Amir Faraji, MD, PhD Assistant Professor of Neurosurgery at Houston Methodist
“This project stemmed from my interest in treating spinal cord injury patients, which is an area that Houston Methodist has a history in for many years,” said Faraji. Spinal cord injuries affect roughly one in every 1000 people in the United States and could be caused by falls, vehicle accidents and infections, among other reasons. In addition to the physiological and medical impacts, the injury poses a huge psychological burden due to the lack of functional independence, which deeply impacts an individual’s daily life. Thus, recovering some of the lost muscular functions due to the injury has been an active area of clinical intervention. Among the available surgical options, tendon and peripheral nerve transfers have carved out a space for treating spinal cord injuries. A tendon transfer is an orthopedic procedure where a working tendon is moved to a muscle whose function is lost. So, for example, if the hand function is lost, a working tendon from the arm is cut and reconnected to the hand.
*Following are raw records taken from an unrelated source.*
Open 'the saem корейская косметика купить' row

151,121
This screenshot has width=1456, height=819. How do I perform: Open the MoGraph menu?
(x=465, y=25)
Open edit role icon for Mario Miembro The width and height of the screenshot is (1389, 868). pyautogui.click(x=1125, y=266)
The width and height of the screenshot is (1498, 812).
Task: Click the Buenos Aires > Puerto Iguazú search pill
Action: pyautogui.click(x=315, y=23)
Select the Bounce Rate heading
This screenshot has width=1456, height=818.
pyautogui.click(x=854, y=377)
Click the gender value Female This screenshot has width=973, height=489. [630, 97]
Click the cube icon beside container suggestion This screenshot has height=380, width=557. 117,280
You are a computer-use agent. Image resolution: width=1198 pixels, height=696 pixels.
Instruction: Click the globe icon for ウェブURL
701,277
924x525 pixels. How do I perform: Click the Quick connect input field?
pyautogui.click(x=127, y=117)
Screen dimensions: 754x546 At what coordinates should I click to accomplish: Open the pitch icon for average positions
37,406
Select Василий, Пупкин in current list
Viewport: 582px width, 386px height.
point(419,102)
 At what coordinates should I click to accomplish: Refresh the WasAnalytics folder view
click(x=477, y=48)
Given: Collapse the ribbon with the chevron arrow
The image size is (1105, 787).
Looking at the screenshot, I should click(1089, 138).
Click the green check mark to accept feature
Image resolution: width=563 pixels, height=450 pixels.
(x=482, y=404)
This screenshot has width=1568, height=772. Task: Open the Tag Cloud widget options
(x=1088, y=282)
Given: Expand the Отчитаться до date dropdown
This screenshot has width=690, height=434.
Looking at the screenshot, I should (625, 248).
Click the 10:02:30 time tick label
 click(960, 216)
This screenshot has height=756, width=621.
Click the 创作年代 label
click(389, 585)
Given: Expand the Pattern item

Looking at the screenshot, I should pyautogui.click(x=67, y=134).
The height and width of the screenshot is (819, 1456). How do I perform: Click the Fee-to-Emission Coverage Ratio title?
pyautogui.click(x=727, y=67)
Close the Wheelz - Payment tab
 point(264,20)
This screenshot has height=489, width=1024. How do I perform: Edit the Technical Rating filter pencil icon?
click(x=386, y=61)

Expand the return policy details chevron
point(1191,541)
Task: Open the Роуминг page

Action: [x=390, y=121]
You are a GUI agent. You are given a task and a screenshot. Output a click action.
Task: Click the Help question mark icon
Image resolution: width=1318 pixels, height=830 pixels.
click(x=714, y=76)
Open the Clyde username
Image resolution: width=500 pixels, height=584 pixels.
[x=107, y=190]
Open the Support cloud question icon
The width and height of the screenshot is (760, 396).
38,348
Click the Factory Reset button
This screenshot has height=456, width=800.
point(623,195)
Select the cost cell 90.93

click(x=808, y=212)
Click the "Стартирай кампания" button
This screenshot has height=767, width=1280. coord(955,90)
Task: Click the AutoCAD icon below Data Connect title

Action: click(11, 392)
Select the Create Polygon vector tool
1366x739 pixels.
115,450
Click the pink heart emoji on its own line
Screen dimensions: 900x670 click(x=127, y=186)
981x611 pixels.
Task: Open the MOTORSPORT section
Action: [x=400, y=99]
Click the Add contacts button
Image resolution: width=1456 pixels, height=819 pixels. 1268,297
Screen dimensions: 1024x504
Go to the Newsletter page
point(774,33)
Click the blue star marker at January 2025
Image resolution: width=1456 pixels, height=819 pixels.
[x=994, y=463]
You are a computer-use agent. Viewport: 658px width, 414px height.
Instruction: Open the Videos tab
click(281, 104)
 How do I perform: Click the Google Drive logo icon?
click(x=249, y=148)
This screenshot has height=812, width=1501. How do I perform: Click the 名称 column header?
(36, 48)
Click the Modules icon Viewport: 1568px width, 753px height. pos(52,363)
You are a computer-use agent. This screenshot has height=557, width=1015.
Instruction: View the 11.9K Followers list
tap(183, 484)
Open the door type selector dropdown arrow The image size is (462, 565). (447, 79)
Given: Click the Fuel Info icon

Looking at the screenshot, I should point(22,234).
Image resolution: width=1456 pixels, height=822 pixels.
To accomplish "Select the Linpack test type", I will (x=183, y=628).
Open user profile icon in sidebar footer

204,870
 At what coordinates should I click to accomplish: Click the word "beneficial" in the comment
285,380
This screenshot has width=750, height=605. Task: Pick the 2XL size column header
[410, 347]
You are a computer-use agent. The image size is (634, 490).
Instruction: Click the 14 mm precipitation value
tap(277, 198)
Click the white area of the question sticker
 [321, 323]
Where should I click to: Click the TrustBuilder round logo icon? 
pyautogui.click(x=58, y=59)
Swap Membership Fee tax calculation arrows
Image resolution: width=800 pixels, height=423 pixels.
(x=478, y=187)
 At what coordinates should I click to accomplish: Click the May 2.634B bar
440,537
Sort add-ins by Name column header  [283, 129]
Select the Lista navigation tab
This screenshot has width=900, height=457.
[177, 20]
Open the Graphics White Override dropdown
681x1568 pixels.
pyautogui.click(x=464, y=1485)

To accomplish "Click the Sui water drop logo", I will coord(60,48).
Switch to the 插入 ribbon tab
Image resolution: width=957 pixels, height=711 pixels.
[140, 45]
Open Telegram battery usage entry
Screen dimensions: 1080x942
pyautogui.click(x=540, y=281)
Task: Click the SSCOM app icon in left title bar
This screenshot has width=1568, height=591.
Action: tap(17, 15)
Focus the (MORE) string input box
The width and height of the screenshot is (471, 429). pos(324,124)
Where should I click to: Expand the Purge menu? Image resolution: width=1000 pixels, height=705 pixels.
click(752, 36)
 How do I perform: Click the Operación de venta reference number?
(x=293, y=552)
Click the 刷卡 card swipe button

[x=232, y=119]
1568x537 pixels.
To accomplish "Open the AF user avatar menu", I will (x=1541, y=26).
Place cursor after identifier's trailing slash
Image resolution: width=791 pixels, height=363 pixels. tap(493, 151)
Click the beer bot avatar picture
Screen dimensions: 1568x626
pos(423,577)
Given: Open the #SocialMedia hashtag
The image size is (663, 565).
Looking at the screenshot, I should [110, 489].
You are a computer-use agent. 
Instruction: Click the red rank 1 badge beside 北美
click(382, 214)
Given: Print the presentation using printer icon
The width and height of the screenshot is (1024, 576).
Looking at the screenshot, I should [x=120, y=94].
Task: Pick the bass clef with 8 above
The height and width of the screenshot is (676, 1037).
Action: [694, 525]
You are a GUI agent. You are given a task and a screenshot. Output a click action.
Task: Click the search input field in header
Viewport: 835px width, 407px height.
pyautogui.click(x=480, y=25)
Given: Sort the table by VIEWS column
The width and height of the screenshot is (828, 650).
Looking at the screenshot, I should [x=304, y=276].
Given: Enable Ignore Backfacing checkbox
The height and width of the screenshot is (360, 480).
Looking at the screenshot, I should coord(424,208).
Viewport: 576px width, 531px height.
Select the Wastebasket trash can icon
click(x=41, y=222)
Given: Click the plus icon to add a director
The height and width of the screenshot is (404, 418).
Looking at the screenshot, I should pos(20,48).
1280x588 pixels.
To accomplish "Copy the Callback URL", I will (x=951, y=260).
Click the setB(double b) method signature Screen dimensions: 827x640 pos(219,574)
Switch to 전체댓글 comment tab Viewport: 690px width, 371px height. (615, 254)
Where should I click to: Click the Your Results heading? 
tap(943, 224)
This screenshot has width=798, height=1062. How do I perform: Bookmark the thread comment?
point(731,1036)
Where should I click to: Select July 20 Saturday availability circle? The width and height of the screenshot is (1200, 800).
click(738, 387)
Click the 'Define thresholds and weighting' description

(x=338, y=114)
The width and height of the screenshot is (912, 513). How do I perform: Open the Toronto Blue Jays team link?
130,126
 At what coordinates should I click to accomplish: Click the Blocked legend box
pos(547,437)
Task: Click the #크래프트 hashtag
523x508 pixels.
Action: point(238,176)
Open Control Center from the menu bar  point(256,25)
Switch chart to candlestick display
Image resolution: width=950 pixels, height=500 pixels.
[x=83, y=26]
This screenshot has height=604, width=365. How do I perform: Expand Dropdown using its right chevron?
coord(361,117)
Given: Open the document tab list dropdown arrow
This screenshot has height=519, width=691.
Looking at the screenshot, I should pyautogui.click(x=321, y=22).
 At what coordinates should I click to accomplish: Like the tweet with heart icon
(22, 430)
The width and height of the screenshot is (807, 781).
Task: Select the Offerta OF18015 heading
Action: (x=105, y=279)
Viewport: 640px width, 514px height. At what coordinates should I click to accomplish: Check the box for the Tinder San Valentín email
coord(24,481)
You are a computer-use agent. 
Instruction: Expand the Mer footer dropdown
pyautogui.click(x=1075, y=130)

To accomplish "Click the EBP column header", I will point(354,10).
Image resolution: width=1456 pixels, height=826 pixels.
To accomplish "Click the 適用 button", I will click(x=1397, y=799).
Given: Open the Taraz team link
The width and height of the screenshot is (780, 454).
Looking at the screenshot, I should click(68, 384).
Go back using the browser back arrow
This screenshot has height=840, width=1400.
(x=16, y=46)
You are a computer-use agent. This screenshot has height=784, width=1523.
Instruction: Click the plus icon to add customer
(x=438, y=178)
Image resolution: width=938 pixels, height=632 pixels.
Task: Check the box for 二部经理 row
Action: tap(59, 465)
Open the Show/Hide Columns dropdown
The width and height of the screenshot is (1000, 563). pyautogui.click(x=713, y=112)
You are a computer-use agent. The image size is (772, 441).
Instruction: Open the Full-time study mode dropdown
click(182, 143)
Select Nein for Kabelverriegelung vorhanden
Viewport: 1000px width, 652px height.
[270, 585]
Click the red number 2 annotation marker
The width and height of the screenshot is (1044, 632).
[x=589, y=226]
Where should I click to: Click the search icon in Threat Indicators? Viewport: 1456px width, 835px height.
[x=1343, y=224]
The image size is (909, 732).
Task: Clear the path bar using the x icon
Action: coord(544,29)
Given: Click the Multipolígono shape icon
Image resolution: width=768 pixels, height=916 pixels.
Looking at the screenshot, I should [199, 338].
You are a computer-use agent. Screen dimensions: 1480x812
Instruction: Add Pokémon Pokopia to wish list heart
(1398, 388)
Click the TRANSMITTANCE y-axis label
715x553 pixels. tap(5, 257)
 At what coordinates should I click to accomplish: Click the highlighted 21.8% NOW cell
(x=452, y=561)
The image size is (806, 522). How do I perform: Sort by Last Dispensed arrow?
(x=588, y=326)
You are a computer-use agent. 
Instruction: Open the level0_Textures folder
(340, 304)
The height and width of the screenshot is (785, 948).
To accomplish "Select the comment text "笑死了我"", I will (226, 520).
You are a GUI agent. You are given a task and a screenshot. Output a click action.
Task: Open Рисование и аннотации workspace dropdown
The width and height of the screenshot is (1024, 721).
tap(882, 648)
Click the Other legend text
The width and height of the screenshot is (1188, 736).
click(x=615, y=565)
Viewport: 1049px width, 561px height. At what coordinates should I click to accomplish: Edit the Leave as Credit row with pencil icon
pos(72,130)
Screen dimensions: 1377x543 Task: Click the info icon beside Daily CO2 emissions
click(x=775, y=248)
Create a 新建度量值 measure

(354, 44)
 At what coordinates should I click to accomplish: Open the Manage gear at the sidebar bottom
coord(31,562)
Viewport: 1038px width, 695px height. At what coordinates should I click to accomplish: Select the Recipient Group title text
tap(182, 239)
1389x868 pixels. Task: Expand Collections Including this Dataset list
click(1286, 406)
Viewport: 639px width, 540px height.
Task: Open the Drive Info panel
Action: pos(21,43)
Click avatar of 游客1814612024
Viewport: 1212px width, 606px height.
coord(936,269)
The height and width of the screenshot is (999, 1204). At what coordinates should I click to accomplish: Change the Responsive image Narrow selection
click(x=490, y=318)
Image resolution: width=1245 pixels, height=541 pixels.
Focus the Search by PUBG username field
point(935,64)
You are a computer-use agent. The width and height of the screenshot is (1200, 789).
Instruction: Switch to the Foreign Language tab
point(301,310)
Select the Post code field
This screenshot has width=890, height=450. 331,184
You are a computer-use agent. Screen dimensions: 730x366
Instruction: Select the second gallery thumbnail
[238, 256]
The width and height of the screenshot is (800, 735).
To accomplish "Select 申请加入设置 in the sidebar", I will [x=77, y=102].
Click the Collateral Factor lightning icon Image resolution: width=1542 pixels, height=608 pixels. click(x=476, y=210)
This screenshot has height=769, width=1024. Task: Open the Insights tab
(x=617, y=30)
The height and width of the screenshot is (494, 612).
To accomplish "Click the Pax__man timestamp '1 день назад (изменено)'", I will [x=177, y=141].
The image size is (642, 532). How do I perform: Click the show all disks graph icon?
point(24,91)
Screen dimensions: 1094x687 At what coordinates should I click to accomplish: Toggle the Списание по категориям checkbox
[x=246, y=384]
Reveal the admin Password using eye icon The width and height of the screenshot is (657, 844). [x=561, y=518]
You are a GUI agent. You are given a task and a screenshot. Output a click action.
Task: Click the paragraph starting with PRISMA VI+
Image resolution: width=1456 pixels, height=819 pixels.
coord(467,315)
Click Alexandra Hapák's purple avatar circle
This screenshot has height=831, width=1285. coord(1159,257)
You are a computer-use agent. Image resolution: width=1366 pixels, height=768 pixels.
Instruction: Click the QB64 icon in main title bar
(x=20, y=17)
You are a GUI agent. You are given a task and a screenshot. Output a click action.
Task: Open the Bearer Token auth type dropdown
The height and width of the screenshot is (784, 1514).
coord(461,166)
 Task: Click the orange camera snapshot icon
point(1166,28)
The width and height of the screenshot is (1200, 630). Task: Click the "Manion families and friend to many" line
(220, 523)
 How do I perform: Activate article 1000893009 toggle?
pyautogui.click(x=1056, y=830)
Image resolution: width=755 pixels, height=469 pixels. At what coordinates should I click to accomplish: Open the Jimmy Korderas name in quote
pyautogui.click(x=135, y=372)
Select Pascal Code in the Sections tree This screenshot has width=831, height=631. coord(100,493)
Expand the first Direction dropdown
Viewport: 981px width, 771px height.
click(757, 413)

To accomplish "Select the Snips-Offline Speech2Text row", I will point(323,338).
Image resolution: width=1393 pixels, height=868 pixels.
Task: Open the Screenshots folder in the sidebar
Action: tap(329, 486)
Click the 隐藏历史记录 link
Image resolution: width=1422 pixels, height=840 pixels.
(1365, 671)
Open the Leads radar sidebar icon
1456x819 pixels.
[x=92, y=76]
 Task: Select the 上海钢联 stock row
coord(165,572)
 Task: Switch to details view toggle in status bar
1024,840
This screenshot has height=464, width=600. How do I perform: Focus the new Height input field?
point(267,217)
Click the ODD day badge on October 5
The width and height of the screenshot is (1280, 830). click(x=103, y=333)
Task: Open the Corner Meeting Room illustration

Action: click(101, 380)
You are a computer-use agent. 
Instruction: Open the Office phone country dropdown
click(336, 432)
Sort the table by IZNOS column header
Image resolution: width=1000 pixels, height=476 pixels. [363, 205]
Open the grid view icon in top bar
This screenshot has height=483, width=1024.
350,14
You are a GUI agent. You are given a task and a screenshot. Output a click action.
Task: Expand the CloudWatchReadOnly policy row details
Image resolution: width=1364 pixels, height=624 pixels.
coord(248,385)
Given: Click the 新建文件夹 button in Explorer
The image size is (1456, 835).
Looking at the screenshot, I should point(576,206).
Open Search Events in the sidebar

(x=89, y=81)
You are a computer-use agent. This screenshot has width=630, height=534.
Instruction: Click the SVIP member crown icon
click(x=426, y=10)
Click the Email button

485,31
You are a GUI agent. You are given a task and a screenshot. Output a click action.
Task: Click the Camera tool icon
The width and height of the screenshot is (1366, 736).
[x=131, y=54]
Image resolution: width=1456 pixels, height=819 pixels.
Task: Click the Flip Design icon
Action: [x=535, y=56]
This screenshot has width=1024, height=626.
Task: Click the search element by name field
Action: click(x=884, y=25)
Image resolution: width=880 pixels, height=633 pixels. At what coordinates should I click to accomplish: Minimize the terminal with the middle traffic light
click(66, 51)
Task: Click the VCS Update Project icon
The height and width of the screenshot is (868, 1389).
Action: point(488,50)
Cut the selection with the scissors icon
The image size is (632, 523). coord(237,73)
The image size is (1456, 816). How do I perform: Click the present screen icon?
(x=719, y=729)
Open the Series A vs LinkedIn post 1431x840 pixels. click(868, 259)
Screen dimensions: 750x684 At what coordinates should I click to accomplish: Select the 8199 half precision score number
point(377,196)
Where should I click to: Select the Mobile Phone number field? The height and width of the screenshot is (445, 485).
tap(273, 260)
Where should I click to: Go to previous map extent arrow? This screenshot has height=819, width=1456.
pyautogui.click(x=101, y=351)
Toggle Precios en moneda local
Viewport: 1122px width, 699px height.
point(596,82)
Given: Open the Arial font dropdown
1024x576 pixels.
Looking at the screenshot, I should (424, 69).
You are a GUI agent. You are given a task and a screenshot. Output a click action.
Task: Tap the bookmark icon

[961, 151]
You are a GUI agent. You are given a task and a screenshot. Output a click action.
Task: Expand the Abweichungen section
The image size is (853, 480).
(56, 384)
Faraji said although the procedure could be done at any time after the injury, fine hand movements will still be lacking. This limitation of tendon transfers, however, could be overcome with nerve transfers. In this procedure, a donor nerve originating from above the injury site in the spinal cord is transferred into a recipient nerve conduit in the arm that comes from below the injury. Faraji and his team’s study tests the efficacy of nerve transfers in patients that have little to no arm and hand function due to complete spinal cord injury.
A scientific illustration of a nerve transfer surgery for restoring hand movements. Here, a branch of the musculocutaneous nerve to the brachialis muscle is the donor nerve and the anterior interosseous nerve (AIN) is the recipient nerve. Image designed by Rachel Whitehead.
For their clinical trial, the researchers included patients between 18 and 65 years of age who have sustained a traumatic injury to the C4-C8 region of the spinal cord at most 36 months ago. These candidates also have little to no use of their hands and have received at least three months of non-operative rehabilitation therapy. Prior to the nerve transfer, the patients receive preoperative electromyography and nerve conduction evaluations to ensure that the donor and recipient nerves are viable for nerve transfer. Most notably, if the patients are planning on undergoing a tendon transfer during the study period or have had a tendon transfer in the past, they are excluded from the clinical trial. Although their study is still underway, Faraji noted that they have promising evidence that it is successful in allowing meaningful hand movements around 50% of the time. Further, the clinical study also keeps patients in occupational therapy so that the nerves are encouraged to grow toward their muscle target. Faraji noted that one of the main goals of the study is to better define the patient outcomes after the nerve transfer. With this information in hand, the surgical procedure could be optimized even further by using growth factors to promote nerve growth or electrical stimulation to jumpstart nerve function. “The recovery from nerve transfers is slow and won’t restore the lost movement completely, but it will certainly improve quality of life vastly,” said Faraji. “If the surgery helps our patients hold a toothbrush to brush their teeth or grab their cellphones better, it goes a long way in improving their functional independence.”